Teerã, 3 fev (EFE).- Embora, de acordo com o islamismo, o cachorro seja um animal impuro, começava a ser habitual ver, em certas regiões de Teerã, pessoas passeando com os seus animais de estimação pela rua, um costume que as autoridades agora querem eliminar.

O chefe da polícia de Teerã, general Hossein Rahimi, anunciou esta semana que eles obtiveram permissão do Ministério Público da capital para "tomar medidas contra pessoas que venham a passear com seus cachorros em lugares públicos".

Rahimi se justificou, em declarações à imprensa oficial, dizendo que os cachorros causam medo em algumas pessoas e que os espaços públicos "não são lugar" para estes animais.

Também não será permitido transportar cães em carros. De acordo com o chefe da polícia de Teerã, os agentes vão monitorar e agir "seriamente" para impedir que as normas sejam violadas.

O melhor amigo do homem para alguns, sempre foi visto com maus olhos pelas autoridades do Irã, da mesma forma que ocorre em outros países islâmicos da região.

Trata-se de uma regra básica para o islã, que considera que o contato com o animal deixa o muçulmano impuro e o impede de completar os seus ritos religiosos.

A saliva e o pelo são os que mais "sujam" às pessoas e fazem com que a oração "não seja válida", na opinião do líder supremo do Irã, Ali Khamenei.

O falecido aiatolá Ruhollah Khomeini, fundador da República Islâmica, disse inclusive, nos anos 80, que se uma terra pisada ou urinada por um cachorro fosse usada depois para a construção, esse edifício já não seria puro.

Por isso, embora não existissem leis específicas que o proibissem, tradicionalmente não era comum alguém ter um cachorro como animal de estimação no Irã e, muito menos, passear come ele em espaços públicos.

Maral tem um cão de porte pequeno, mas só deixa o animal andar pelo quintal e pelo terraço de casa para evitar conflitos.

"Por medo, eu não o levo na rua. Acho que alguns vizinhos podem de incomodar ou a polícia pode tirá-lo de mim, alegando que não tenho direito de andar com ele", disse à Agência Efe.

A arquiteta, de 30 anos, contou que até agora não existia uma lei que proibisse, mas, como na prática poderia ter problemas, ela nunca quis "arriscar a vida de Nabat".

Com o recente anúncio da polícia, ela disse que a situação pode piorar e que as restrições tendem a ser aplicadas com muito mais rigidez.

Em Teerã, geralmente os donos são de classes média e alta e adotaram nos últimos anos a moda ocidental de ter animais de estimação.

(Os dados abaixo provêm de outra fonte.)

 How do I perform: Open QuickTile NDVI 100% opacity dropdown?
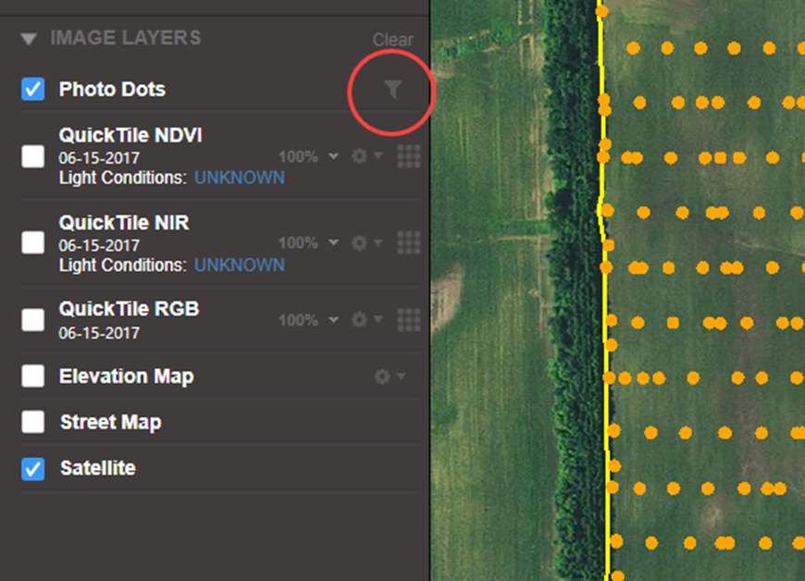coord(308,156)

Behrang, especialista em Informática, há quatro anos sai todas as noites para passear com o seu cachorro na rua ou em um parque perto de casa. Ele disse nunca ter tido problemas com a polícia, mas afirmou que passou a notar a rejeição de algumas pessoas.

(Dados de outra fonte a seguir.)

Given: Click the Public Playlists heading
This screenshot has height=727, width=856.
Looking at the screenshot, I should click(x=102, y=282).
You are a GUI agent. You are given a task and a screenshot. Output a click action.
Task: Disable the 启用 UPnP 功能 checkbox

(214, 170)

"Às vezes, quando estou na rua passeando com ele, vejo gente que começa a andar mais rápido ou muda de calçada. Isto me chateia porque não é a minha intenção incomodar os outros", acrescentou.

Problemas com vizinhos fizeram com que algumas pessoas deixassem seus animais de estimação nos poucos abrigos que existem e que costumavam acolher cachorros de rua em muito mau estado. Agora, eles estão lotados diante da negligência das autoridades.

Para apoiar a nova legislação, a agência de notícias "Fars" lançou um vídeo afirmando que outros países também têm certas restrições sobre os cães e exibiu imagens de um cachorro mordendo uma criança na região nordeste de Teerã.

Este exemplo foi aproveitado pelos internautas para ironizar a decisão. Uma das brincadeiras nas redes sociais indicava que "com a desculpa de que um cachorro mordeu uma pessoa, proibiram os passeios em lugares públicos e nos carros".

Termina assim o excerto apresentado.